While the 'Keynesians' are calling for more government spending, the 'Austerians' are preaching govt spending cuts

BANGKOK: -- Life-and-death decisions being made to tackle serious economic woes in Europe and the United States, where opposing doctrines are colliding head on, will have far-reaching consequences for Thailand and the rest of the world, analysts say.

Exports, mergers and acquisition and capital flows will be the most exposed, they say.

Countries like Thailand can do little but wait for the outcome of the mighty clash between the austerity school and the prevailing camp, which gives unyielding support to more government spending.
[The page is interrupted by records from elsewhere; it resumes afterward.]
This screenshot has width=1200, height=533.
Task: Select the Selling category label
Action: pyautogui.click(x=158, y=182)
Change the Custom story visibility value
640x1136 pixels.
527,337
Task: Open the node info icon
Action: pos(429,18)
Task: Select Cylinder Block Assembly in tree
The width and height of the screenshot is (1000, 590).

Global financial development will reach another milestone this week after the European Central Bank last week divulged a massive bond-purchase programme to support troubled euro economies, sending shares rallying worldwide, including in Thailand, where the stock index hit a 16-year high.

The US Federal Reserve will decide on Wednesday whether to inject more money into the faltering economy via "quantitative easing".

And on that day the Constitutional Court in Germany might derail the rescue plan for Europe as it delivers a verdict on whether the new European bail-out fund and fiscal package violated German laws.

In the United States, due to weak job data released on Friday, it is likely that the Fed will again pour massive liquidity into the economy in concerted action with the ECB. Job creation has sparked a heated debate in the American presidential election campaign. Democrat President Barack Obama and his rival Mitt Romney from the Republican Party have been trading blame for the abortive recovery and stubbornly high unemployment.

Thailand's increasing reliance on exports has put it at the mercy of the austerity versus spending clash on the global stage. As in the US and Europe, opinions in the Kingdom are divided.

The international showdown of economic thinkers features one side led by the "Keynesians", who have forcefully called for larger government spending and monetary expansion in order to re-boost growth and create more jobs.

The other camp, "the Austerians", has been faithfully preaching the virtues of government spending cuts, hawkish monetary policy and fiscal discipline - a formula they believe can re-create market confidence and guard against the threat of high inflation.

Two Nobel laureates in economics, Paul Krugman and Joseph Stiglitz, have criticised Obama's previous stimulus package of US$787 billion as too little, resulting in a slower pace of recovery and a high unemployment rate of 8.1 per cent for last month.

They call for larger stimulus packages by the US government and other stronger economies like Germany.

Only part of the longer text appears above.